Counterparts. This Agreement may be executed in any number of counterparts and all of such counterparts shall together
constitute one and the same instrument. Delivery of an executed counterpart of a signature page of this Agreement in Portable Document
Format (PDF) or by facsimile transmission shall be effective as delivery of a manually executed original counterpart of this Agreement.

 

Section 29.   
Captions. The titles and headings of the paragraphs of this Agreement have been inserted for convenience of reference
only and are not intended to summarize or otherwise describe the subject matter of the paragraphs and shall not be given any consideration
in the construction of this Agreement.

 

Section 30.    
Severability. Wherever possible, each provision of this Agreement shall be interpreted in such manner as to be effective
and valid under applicable law, but if any provision of this Agreement shall be prohibited by or invalid under applicable laws,
such provision shall be ineffective to the extent of such prohibition or invalidity, without invalidating the remainder of such
provision or the remaining provisions of this Agreement.

 

Section 31.   Entire Agreement. This Agreement constitutes the entire agreement between the parties hereto with respect to the
subject matter contained in this Agreement and supersedes all prior agreements, understandings and negotiations between the parties.

 

Section 32.    
Withholding Taxes.

 

(a)

→ **DATASET SECTION**

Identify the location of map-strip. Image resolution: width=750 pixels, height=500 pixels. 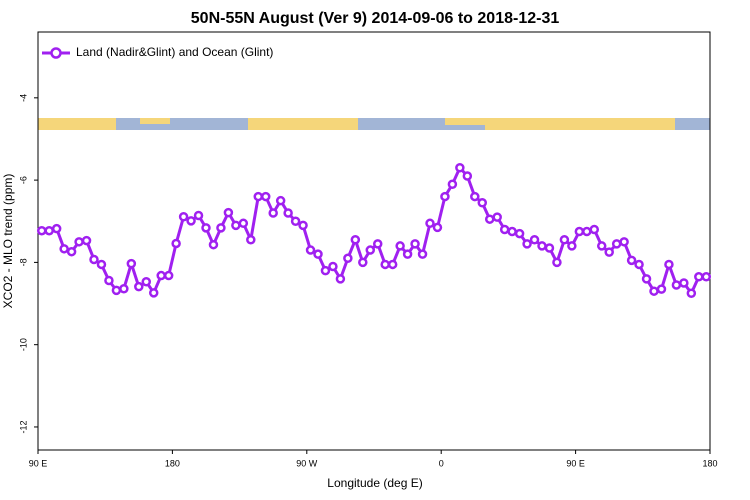
(374, 124).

→ **ACTIVITY LIST**
**a.** Duplicate the stretch of the agreement excerpt from "Severability. Wherever possible, each" through "provisions of this Agreement.", word for word.
**b.** Pick up the agreement excerpt after its final line and keep writing it.
The data above is separate from the agreement excerpt.

→ **ANSWERS PROVIDED**
**a.**
Severability. Wherever possible, each provision of this Agreement shall be interpreted in such manner as to be effective
and valid under applicable law, but if any provision of this Agreement shall be prohibited by or invalid under applicable laws,
such provision shall be ineffective to the extent of such prohibition or invalidity, without invalidating the remainder of such
provision or the remaining provisions of this Agreement.

**b.**
If the Note A Holder shall be required by law to deduct and withhold Taxes from interest, fees or other amounts payable
to the Note B Holder with respect to the Mortgage Loan as a result of such Note B Holder constituting a Non-Exempt Person, the
Note A Holder, in its capacity as servicer, shall be entitled to do so with respect to such Note B Holder’s interest in such
payment (all withheld amounts being deemed paid to such Note B Holder), provided that the Note A Holder shall furnish such
Note B Holder with a statement setting forth the amount of Taxes withheld, the applicable rate and other information which may
reasonably be requested for purposes of assisting such Note B Holder to seek any allowable credits or deductions for the Taxes
so withheld in each jurisdiction in which the Note B Holder is subject to tax.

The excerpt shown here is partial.